In 2008, he was a promising 19-year-old who had already cracked the top 10. A year later, he upset Federer, who was at the absolute zenith of his career, in the US Open final. Del Potro did it with a display of overwhelming power that seemed like a reality check for all those -- including Federer himself -- who had started to confuse tennis with some kind of ballet.

That following January, del Potro was up to No. 4 in the rankings but dealing with tendinitis in his right wrist. The injury was so severe that he needed surgery. He was unable to defend his US Open title and played just six matches for the year.

Del Potro fell to No. 485 in the world, but his slide was short-lived. In 2011, he had soared back to No. 11 and was named ATP Comeback Player of the Year.

But the drama was far from over. He underwent another surgery on his wrist in 2012. And then another last season, which kept del Potro out of action for 11 months before returning at Delray Beach in February.

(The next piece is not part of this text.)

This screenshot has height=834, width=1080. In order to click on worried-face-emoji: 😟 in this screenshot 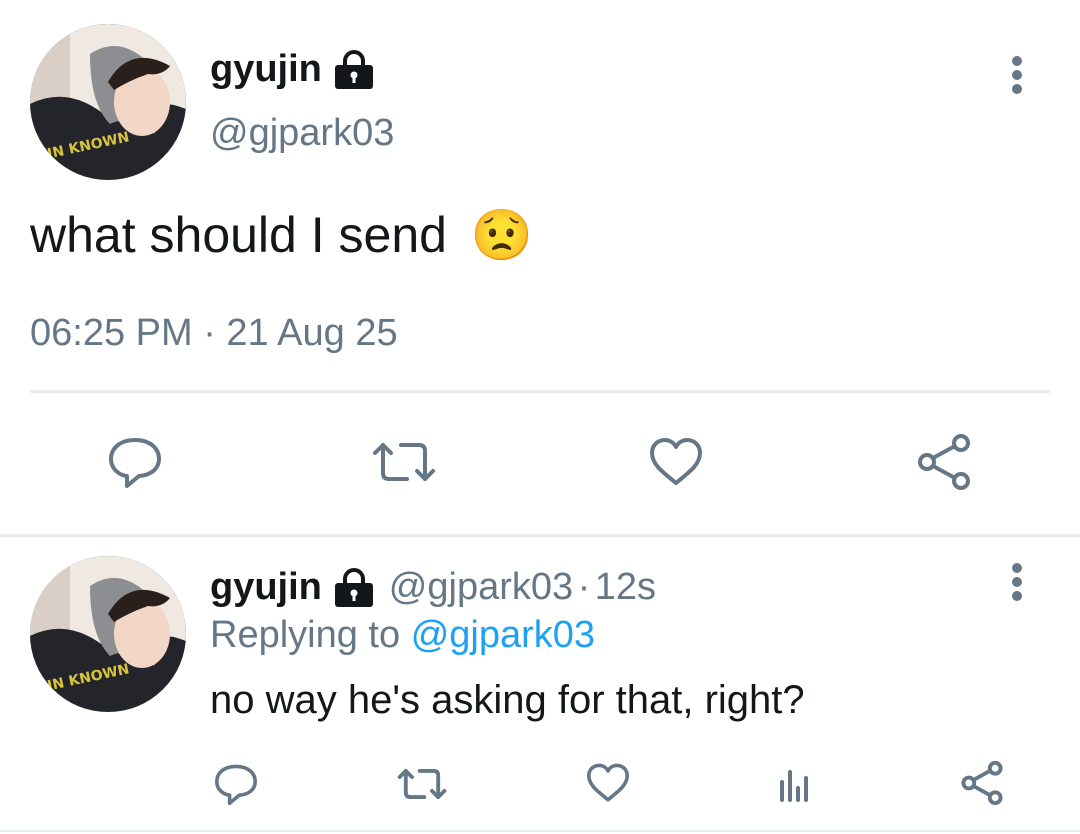, I will do `click(502, 235)`.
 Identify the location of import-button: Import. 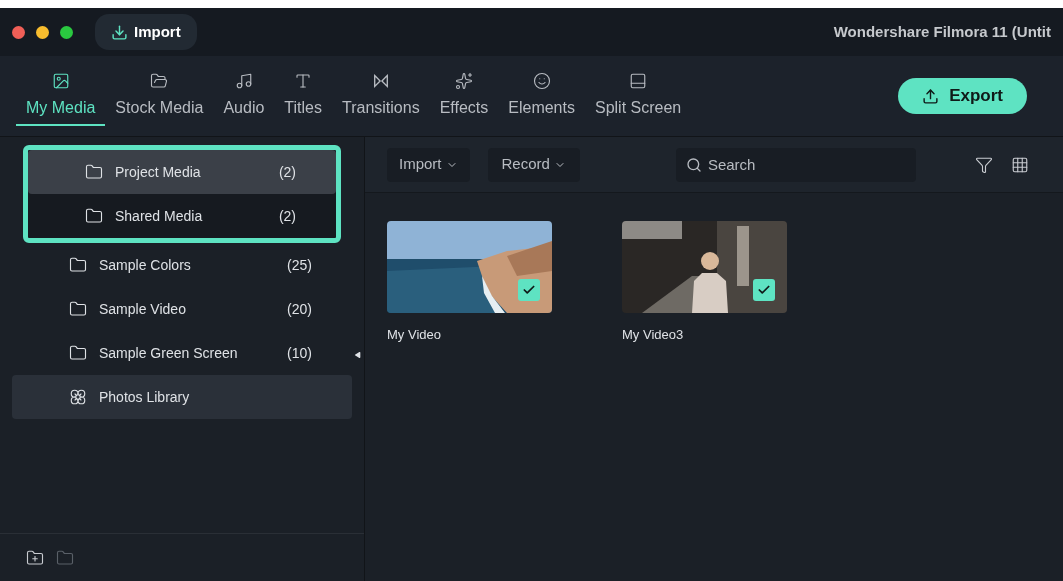
(146, 32).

Back when the future looked so promising for del Potro, he detonated flat drives that hit opponents like a tidal wave. His serve was a bludgeon. His backhand was a reliable weapon as well as a versatile tool for doing the deft work with an opponent approaching the net.

Throughout the years, the edge on some of del Potro's tools seem to have dulled. It's as if all the time off, all the thinking and waiting, has stifled something that once burst forth so naturally, so spontaneously. Perhaps he can reclaim it in time with wins and confidence. He's been down the comeback road before.

When del Potro and Federer meet Friday, it will look a lot like the past seen through a warped lens.

"At the end, I'm going to focus on my own game," Federer said. "We're both in a similar situation, [but] his injury was much, much greater."

That's Federer-speak for "Advantage, Roger."

This is all new to Federer, though. Minor as his setback may seem, it isn't insignificant. No calling card from mortality ever is. That left knee betrayed him in an innocuous Melbourne bathroom.

Will it fail him when he cuts right to stab a volley? He needs to know. He needs to test himself. That's why Federer is so eager to get back to the game despite the frustrations he's known in Miami since winning back-to-back titles in 2005 and 2006.

Federer has been as far as the semis in Miami just twice since then, and he skipped the event two of the past three years.

Bear in mind, the men haven't played since 2013, and while Federer won their past two meetings, del Potro is 3-2 against the Swiss dating back to 2012. Still, Federer holds a decisive 15-5 overall lead.

Their head-to-head history will likely mean little Friday. The players will be competing against not only each other but themselves.

Nobody understands the meaning of "comeback" better than Juan Martin del Potro -- not even Roger Federer.